__Assigned task__. Restate word for word the entries below, starting with the line with "Practice Areas (871, 45)" and continuing through the line with "Read Ecopy (235, 12)". Include both of those lines and no others.

#### Data records

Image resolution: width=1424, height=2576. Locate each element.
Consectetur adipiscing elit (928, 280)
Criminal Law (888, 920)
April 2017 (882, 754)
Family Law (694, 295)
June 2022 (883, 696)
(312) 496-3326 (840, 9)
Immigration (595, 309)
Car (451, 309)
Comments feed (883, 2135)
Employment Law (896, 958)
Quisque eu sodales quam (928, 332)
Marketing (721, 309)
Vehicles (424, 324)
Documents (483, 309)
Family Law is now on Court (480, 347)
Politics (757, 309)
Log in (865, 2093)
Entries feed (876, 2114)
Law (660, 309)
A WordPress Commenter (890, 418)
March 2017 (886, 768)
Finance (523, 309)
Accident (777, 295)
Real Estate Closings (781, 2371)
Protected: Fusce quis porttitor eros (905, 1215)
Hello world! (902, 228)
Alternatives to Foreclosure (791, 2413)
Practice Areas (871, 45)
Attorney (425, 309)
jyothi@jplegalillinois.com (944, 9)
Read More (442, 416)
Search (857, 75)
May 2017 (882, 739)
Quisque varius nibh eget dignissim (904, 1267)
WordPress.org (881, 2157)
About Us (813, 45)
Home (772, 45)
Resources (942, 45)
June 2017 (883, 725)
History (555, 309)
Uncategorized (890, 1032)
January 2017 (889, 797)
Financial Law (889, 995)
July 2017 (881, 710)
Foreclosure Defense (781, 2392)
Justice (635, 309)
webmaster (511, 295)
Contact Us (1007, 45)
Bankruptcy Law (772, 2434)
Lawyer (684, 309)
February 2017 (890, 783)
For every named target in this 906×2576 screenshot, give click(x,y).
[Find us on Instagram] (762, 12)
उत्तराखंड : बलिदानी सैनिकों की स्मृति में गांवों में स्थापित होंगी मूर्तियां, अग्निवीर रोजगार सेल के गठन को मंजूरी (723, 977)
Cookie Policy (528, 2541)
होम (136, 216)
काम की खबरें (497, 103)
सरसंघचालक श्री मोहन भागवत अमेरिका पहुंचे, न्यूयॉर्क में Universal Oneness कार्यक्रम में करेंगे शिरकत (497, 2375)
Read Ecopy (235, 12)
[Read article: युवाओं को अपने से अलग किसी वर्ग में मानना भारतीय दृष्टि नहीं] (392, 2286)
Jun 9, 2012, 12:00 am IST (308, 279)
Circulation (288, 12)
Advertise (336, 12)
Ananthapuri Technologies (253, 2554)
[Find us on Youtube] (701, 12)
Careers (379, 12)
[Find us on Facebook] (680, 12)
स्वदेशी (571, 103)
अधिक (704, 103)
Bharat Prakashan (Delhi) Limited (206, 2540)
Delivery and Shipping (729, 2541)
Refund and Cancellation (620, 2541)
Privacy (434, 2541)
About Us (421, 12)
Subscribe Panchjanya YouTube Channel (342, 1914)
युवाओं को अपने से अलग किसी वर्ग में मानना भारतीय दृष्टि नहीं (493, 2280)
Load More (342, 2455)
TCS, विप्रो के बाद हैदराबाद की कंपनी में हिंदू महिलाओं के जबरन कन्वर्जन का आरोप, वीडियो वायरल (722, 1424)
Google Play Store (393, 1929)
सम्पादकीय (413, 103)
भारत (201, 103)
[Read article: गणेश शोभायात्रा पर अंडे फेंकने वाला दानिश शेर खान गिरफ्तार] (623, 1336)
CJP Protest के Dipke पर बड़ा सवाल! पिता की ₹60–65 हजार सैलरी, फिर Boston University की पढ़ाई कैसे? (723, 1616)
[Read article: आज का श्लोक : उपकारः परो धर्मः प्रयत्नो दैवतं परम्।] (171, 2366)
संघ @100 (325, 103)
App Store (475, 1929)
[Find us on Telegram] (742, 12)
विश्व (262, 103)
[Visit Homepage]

########

__Answer for this exercise__.
Practice Areas (871, 45)
Attorney (425, 309)
jyothi@jplegalillinois.com (944, 9)
Read More (442, 416)
Search (857, 75)
May 2017 (882, 739)
Quisque varius nibh eget dignissim (904, 1267)
WordPress.org (881, 2157)
About Us (813, 45)
Home (772, 45)
Resources (942, 45)
June 2017 (883, 725)
History (555, 309)
Uncategorized (890, 1032)
January 2017 (889, 797)
Financial Law (889, 995)
July 2017 (881, 710)
Foreclosure Defense (781, 2392)
Justice (635, 309)
webmaster (511, 295)
Contact Us (1007, 45)
Bankruptcy Law (772, 2434)
Lawyer (684, 309)
February 2017 (890, 783)
For every named target in this 906×2576 screenshot, give click(x,y).
[Find us on Instagram] (762, 12)
उत्तराखंड : बलिदानी सैनिकों की स्मृति में गांवों में स्थापित होंगी मूर्तियां, अग्निवीर रोजगार सेल के गठन को मंजूरी (723, 977)
Cookie Policy (528, 2541)
होम (136, 216)
काम की खबरें (497, 103)
सरसंघचालक श्री मोहन भागवत अमेरिका पहुंचे, न्यूयॉर्क में Universal Oneness कार्यक्रम में करेंगे शिरकत (497, 2375)
Read Ecopy (235, 12)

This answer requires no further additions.